13 de junho de 2020

CONVERSANDO SOBRE DEUS


Entendo seus sentimentos, como em geral entendo, e até invejo, os sentimentos das pessoas quando passam por situações de dor como a sua, porque entendo que acreditar que deus te ama, está olhando por você e te ajudando é um consolo, um consolo que não tenho.

O que digo é que eu, Divina, não consigo me sentir assim, não consigo pensar em um deus que seja bom se ele for bom para mim e não para todo mundo, entende? Se eu me curei de uma doença ou saí de um problema grave mas outro morreu e outro não conseguiu se livrar de seus problemas, não posso agradecer a deus. Pelo contrário: se tiver que pensar que foi deus quem me curou ou ajudou a resolver meu problema, vou detestá-lo por ter feito isso comigo e não com o outro. Para mim pareceria uma parcialidade injusta e odiosa; principalmente se, como me dizem, partiu de um deus todo poderoso.

E sobre esse deus me dar problemas para que eu aprenda alguma coisa, isso me parece um completo absurdo. O que pergunto diante disso é: O que um recém-nascido pode aprender quando é violentado, quando é torturado, agredido, ou quando tem uma doença? O que crianças que morrem de fome e animais que sentem suas entranhas devoradas pelo predador estão aprendendo? E mais: Por que um deus todo poderoso não pode ensinar sem ser pela dor e pelo sofrimento?

Desculpe mais uma vez, mas esse conceito de que deus não criou o mal porque o mal não existe não faz nenhum sentido pra mim. Eu pergunto: Se o mal não existe, então a doença que atacou seu ente querido não é um mal? Sei não, mas acho que, empiricamente, você sabe e todo mundo sabe que o mal existe quando se defronta com ele. Agostinho, um dos que fizeram essa afirmação, já foi contestado inclusive por outros filósofos teístas, e eu, ignorante e pobre, não aceito de forma nenhuma que o mal não existe.

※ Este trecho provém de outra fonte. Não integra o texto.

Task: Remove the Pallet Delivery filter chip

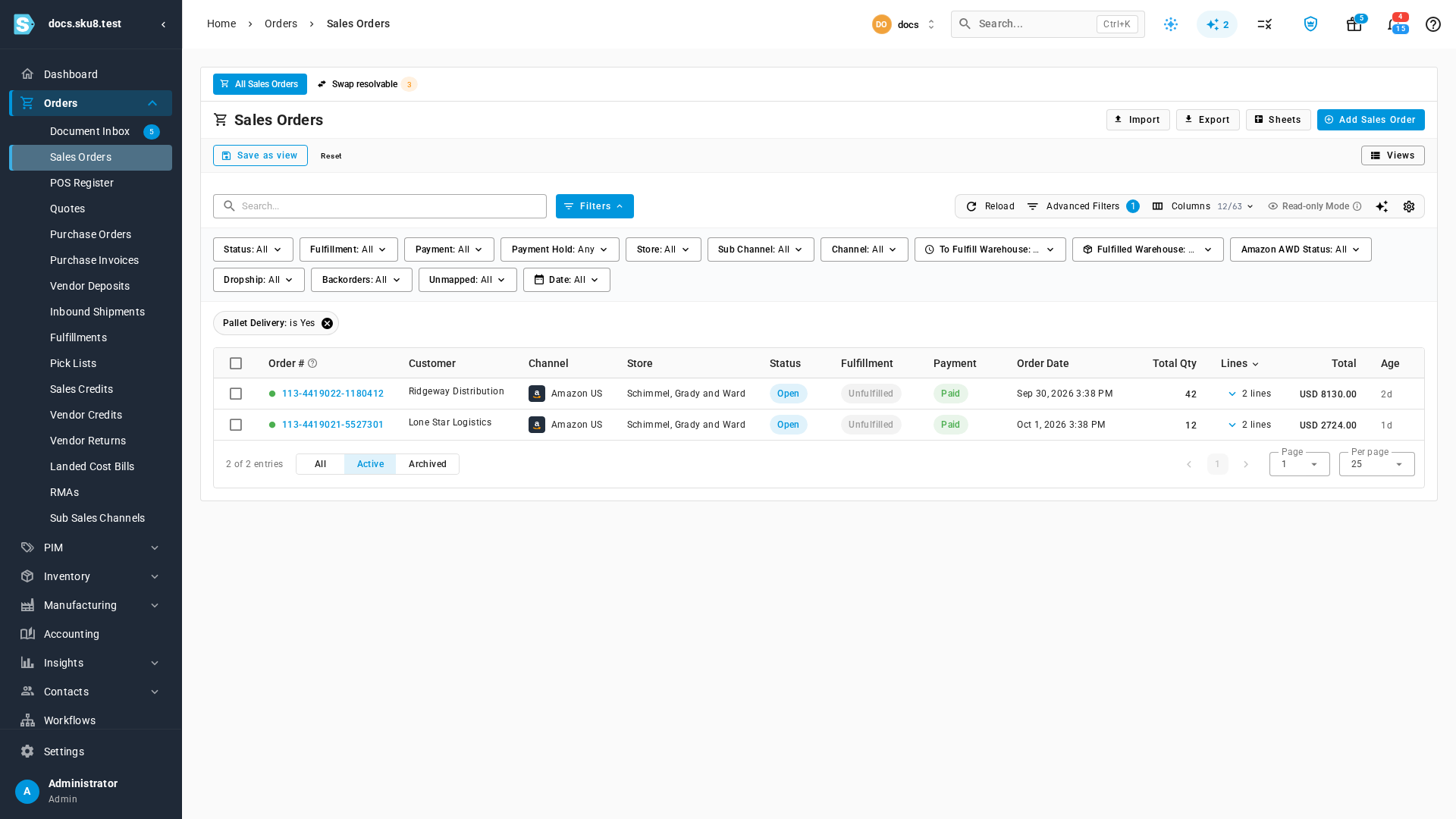Action: click(x=327, y=323)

Pois se o mal faz parte de mim – e isso é um fato que muitos teístas afirmam e que eu vejo e sinto por mais boazinha que gostasse de ser! – só posso aceitar que o mal não existe se aceitar que eu mesma não existo. Você consegue aceitar sua própria inexistência? Filosoficamente até posso ver sentido nisso, empiricamente nunca.

Você diz que quando vemos crianças sofrendo não estamos vendo a totalidade da vida, estamos vendo o que então? Se estamos vendo aspectos, partes dela, que aspectos e que partes são essas que podem ser aceitas junto com um deus todo poderoso que pode tudo mas não pode criar um mundo sem crianças sofrendo? Onde é que pode existir sentido nisso? Eu não consigo perceber.

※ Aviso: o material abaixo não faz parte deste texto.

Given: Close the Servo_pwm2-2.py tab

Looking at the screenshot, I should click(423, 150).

O deus que desacredito é qualquer deus que crie a mim e a esse mundo em que vivo, é qualquer deus ao qual dão características de bondade que não casam de forma alguma com a realidade que sou e com a realidade em que vivo. Isso inclui o deus antropomórfico e “primitivo” de que você fala mas inclui também, sem dúvida, o deus em que você acredita.

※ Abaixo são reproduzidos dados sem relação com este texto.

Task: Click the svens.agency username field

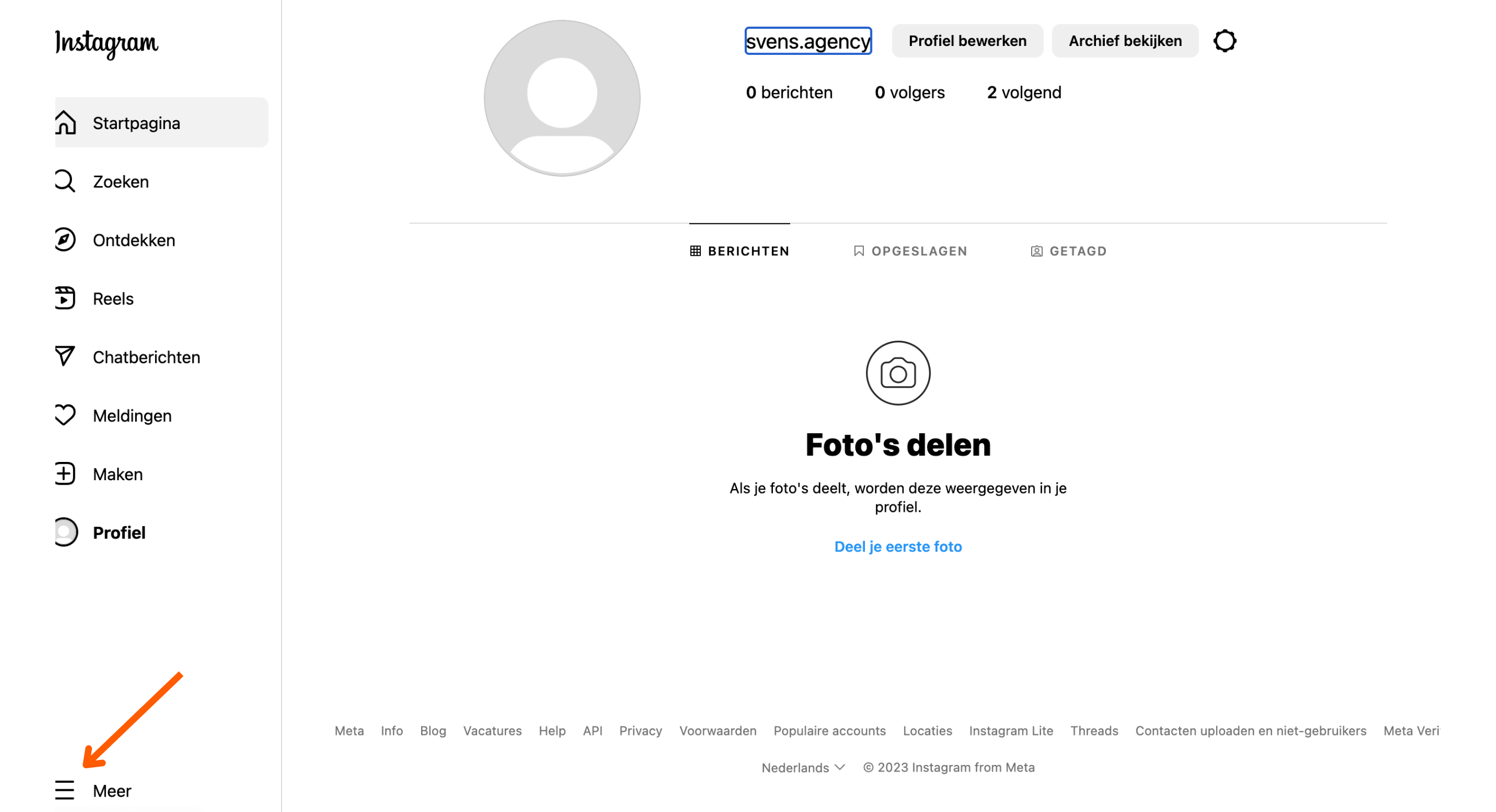Action: (x=808, y=40)
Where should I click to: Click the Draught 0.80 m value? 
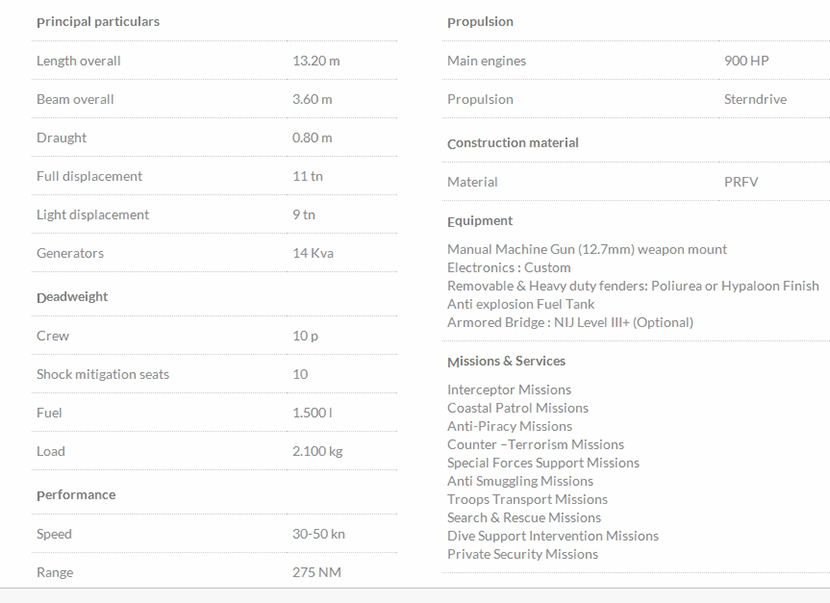click(x=312, y=138)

Mas ele não existe e não faz sentido, por isso crianças e animais sofrem”. Com essa frase eu quis dizer que se um deus bom, justo e poderoso como o deus que todos os que creem nele definem existisse, certamente não existiria sofrimento, principalmente sofrimento para crianças e animais, portanto, é sim porque deus não existe que crianças e animais sofrem. Não vejo outra forma de analisar o mal, todo o mal.

Na minha visão o mal e deus são conceitos que se excluem, não é possível que o mal e deus existam, os dois, ao mesmo tempo. Vejo a coexistência de deus e do mal como uma incoerência total, a maior de todas elas talvez, Agostinho também viu isso e, para salvar deus, resolveu negar o mal, eu faço o contrário.

Como, pelo que vejo, sinto e sei o mal existe tanto quanto eu existo, vejo como mais do que verdadeiro o fato de que deus não existe. Nem consigo entender os que dizem que não é possível provar a inexistência de deus, na minha humilde opinião essa inexistência é logicamente mais do que provada.